> **Text section**

Parents (in practice, fathers) could also favour their heirs through testamentary gifts in their wills (common only in cases of divorce known as the separation of property, which occurred more among the upper classes). If parents married in community of property wished to favour one particular heir, customary inheritance laws necessitated an inter vivos gift since after the death of the parents, an egalitarian division of property would apply. Even examples of contemporary marriage contracts demonstrate that the ideals of the Custom with regards to family, inheritance, and marriage imbued families with a closeness and collaborative spirit in setting up the marital communities of their children and protecting them as best they could.

==== Blended families formed by remarriage ====
The Custom also had implications for blended families, which were extremely common in New France (approximately 1/4 to 1/3 of marriages involved at least one spouse who had been previously married, but that proportion decreased over time). In the case of a widowed mother who remarried, the Custom called for the dissolution of her former marital community after having been inventoried. Her half of the community property, in addition to her dower and possibly her jointure, became movable property that was incorporated into her new marital community, which was managed by her new husband. Her children from her first marriage would have no rights to their inheritances until they reached the age of majority (25). Any children born to the new couple would inherit from their community property.

However, when couples wanted each of their respective children and children together to receive an equal inheritance upon death (which was common, especially among the lower classes), they circumvented the complications by adopting each other's children (or having the husband adopt the wife's children from a previous marriage). Thus, customary inheritance laws enhanced and facilitated the economic and social blending of families.

==== From egalitarianism to preferential treatment ====
The general historiographic consensus based on case studies in Quebec is that egalitarian inheritance practices, as stipulated in the Custom of Paris, were observed in the early period of the colony in the 16th and the 17th centuries. However, by the mid-18th century, there were various qualifications favouring preferential treatment.

===== 16th and 17th centuries =====
In the early settlement of New France, settlers would practice equality of the division of property post mortem in its purest form so they were frequently more egalitarian than what the Custom prescribed. Between the 17th and the 18th centuries, qualifiers such as inter vivos gifts, dowries, and wills were rare. Wills were primarily a form of demonstrating religious piety through their spiritual rhetoric, as opposed to temporal concerns for the division of property.

Equitable settlements stemmed from a familial interest in preventing an excessive fragmentation of land.

During this period of early settlement, families profited from the abundance of virgin land and frequently purchased vast plots with the intention of providing for their offspring post mortem. Despite the fact that many plots remained unfarmed during the parents’ lifetime, farmers were willing to pay their feudal incidents for the land.

> **Written instruction A**
Write out the passage on inheritance in New France again, starting with "However, when couples" and going on through "favouring preferential treatment.", but switch "circumvented" to "sidestepped".
> **Written instruction B**
Resume the account of inheritance customs in New France, picking up after its final sentence.

> **Dataset extract**
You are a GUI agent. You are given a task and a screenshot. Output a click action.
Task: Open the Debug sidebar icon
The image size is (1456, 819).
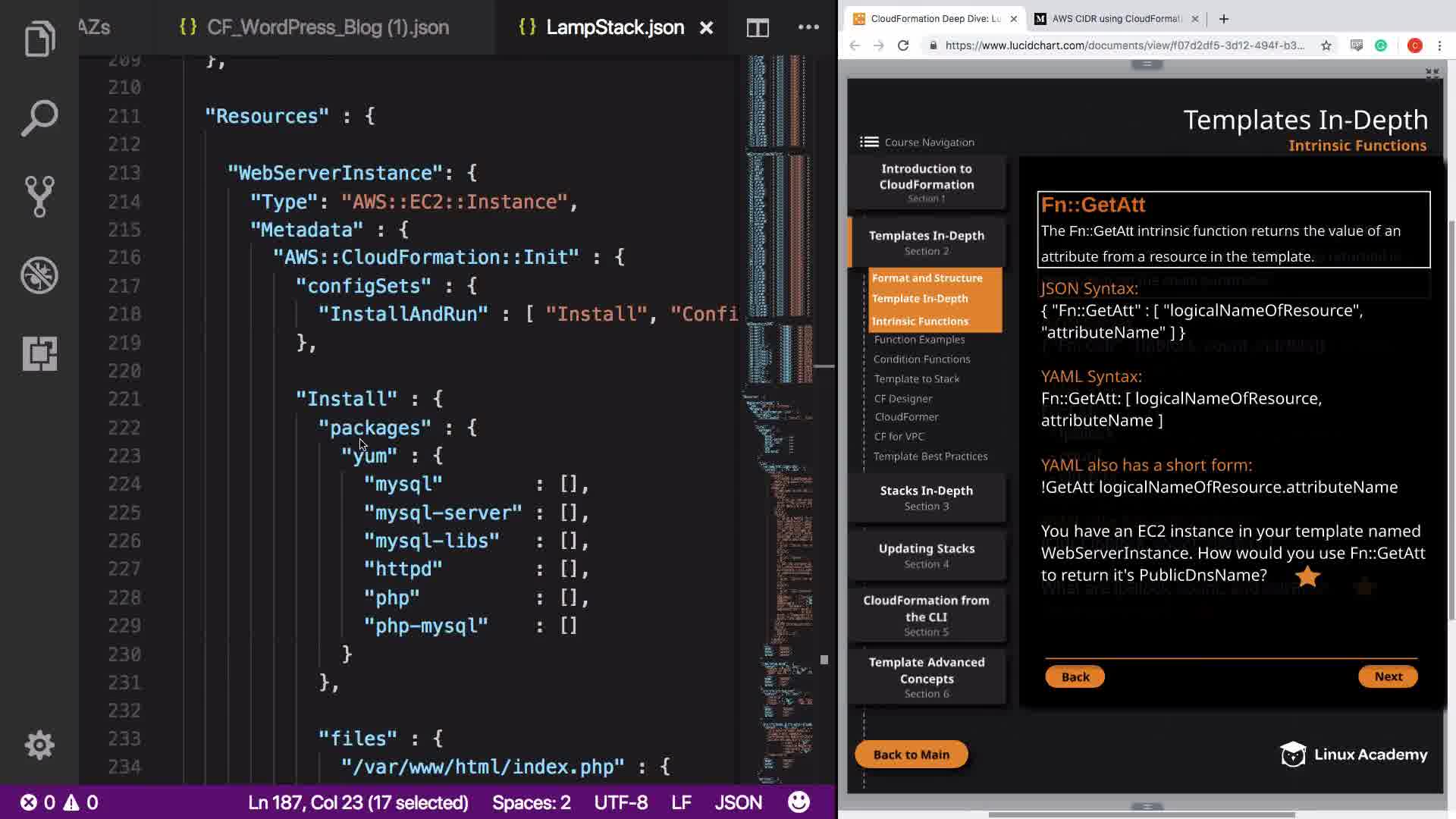39,275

> **Written response A**
However, when couples wanted each of their respective children and children together to receive an equal inheritance upon death (which was common, especially among the lower classes), they sidestepped the complications by adopting each other's children (or having the husband adopt the wife's children from a previous marriage). Thus, customary inheritance laws enhanced and facilitated the economic and social blending of families.

==== From egalitarianism to preferential treatment ====
The general historiographic consensus based on case studies in Quebec is that egalitarian inheritance practices, as stipulated in the Custom of Paris, were observed in the early period of the colony in the 16th and the 17th centuries. However, by the mid-18th century, there were various qualifications favouring preferential treatment.

> **Written response B**
At this time, the law for the equitable distribution of land among both female and male offspring was observed so girls received their due portion of the estate in conjunction with their allocation of movable assets. Egalitarianism took on many forms so if children did not receive an inheritance of land, they would be compensated with additional movable assets.

===== 18th century =====
The 18th century marked a progressive shift from egalitarian practices to more discriminatory forms of inheritance. French Canadians increasingly used inter vivos gifts to transfer land to a single heir before death. They thus were able to circumvent the division of the property post mortem. That led to inequality among heirs, and most inheritances by the 19th century did not provide compensation for those disadvantaged.

The shift from an egalitarian system to inequality was motivated by numerous factors including the introduction of English freedom of testation in 1774, the development of the grain market, and the increased bond between man and land. The rise of rural population density was a major catalyst of this shift, as it led to the saturation of land so that familial interests shifted from the preparation of all children for a productive life through individual landholdings to the preservation of the family estate. Some historians, such as Sylvie Dépatie who carried out a case study of Île Jésus, argued that rather than the changing man-to-land ratio, the primary use of inter vivos gifts stemmed from concerns for the productive capacity of property. Notably, gifts were not limited to French Canada or the jurisdiction of the Custom of Paris, and they occurred in areas that were primarily based on cultivation such as Andover, Massachusetts.

That shows a pattern of preferential treatment not in the fashion of primogeniture or ultimogeniture and suggests that the primary concern was pragmatic, the preservation of estates, but emotional considerations are assumed to have been a motivating factor. Parents tried to retain a degree of control following the conveyance of legal title to the land and property from the maintenance of younger siblings and the guarantee of their endowment upon marriage to the supply of food requirements and basic necessities for parents. Some children found the exactions so onerous that they annulled the right following a year or two. Though notaries drew up the gift deeds, they fundamentally represented the concerns and desires of the farmers.

Throughout the centuries of its existence in New France, the inheritance system under the Custom was complicated by internal family conditions. Sons who married before the death of their parents typically wanted their portion of land and would receive it by way of inter vivos gift.

== Debt recovery ==
The Custom of Paris contained four titles regarding debt collection and commercial transactions that were greatly influenced by the canon-law ban on interest-bearing loans. For instance, with the exception of rentcharges that allowed interest, notaries were forbidden to include interest charges within their contracts. Notaries played a significant role in the French legal tradition, as opposed to English practice; notaries drew up most agreements and served as mediators. Performing the function of magistrates in non-contentious matters, notaries facilitated amicable settlements through transactions, accords and désistements. Most of a notary's work concerned property law, primarily in the areas of conveyancing, inheritance, indebtedness, and investment.

Evidence of efficient notarial work that prevented civil conflict is found in the fact that few cases concerning real property went to courts; typically, such issues were resolved between the parties.

In order to encourage business within the colony, movable property could not be mortgaged under the Custom. In cases of bankruptcy, certain creditors held a statutory preference (preferential creditors) including women, officers of the court, and feudal lords. Depending on the object and extent of indebtedness, debt claims had to be filed within a given amount of time. Debts were secured by all the debtor's property.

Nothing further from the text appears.